Instructions for the task:
What's needed is an exact copy of the lines from the one that contains "At what coordinates" to the end of the data below, leaving the pictures out.

Records shown Start Marker

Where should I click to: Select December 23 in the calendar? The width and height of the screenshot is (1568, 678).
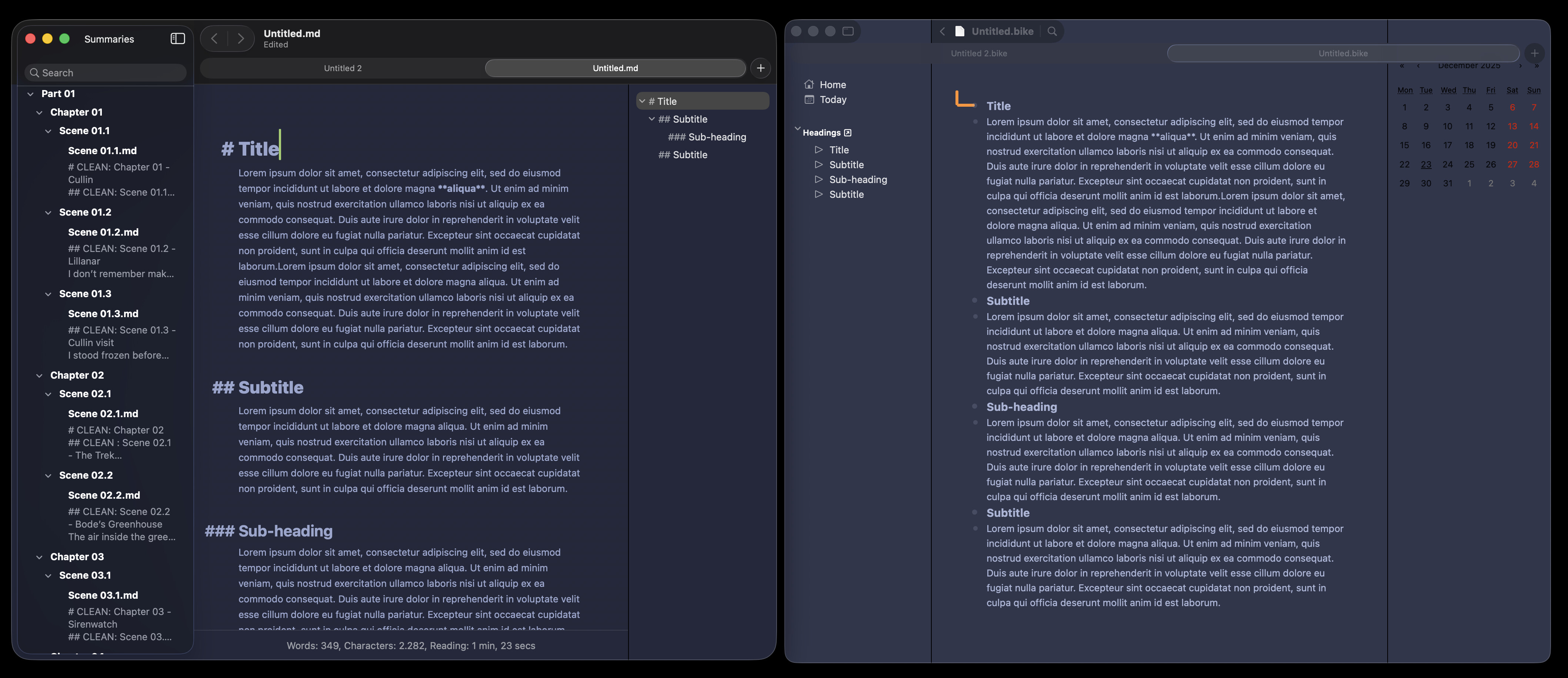coord(1425,164)
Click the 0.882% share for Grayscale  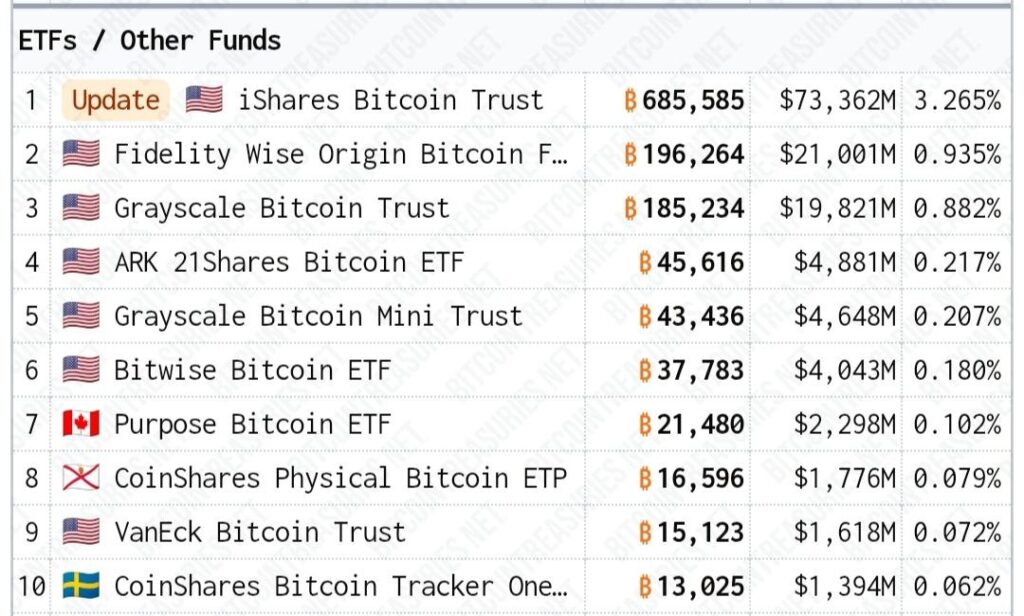point(957,208)
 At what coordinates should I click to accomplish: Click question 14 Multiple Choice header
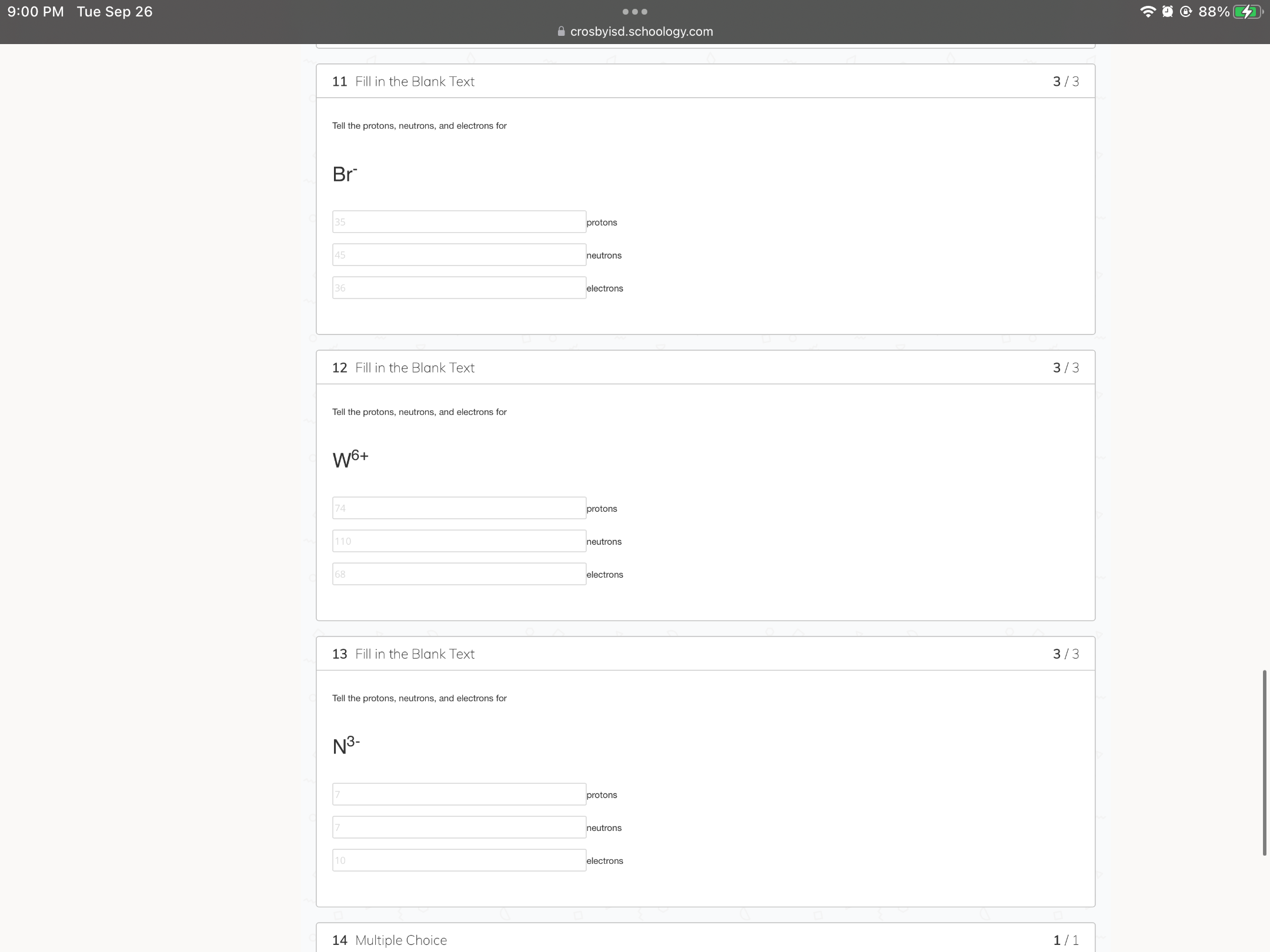389,940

Records shown End Marker

Completed task:
 At what coordinates should I click to accomplish: Click question 14 Multiple Choice header
389,940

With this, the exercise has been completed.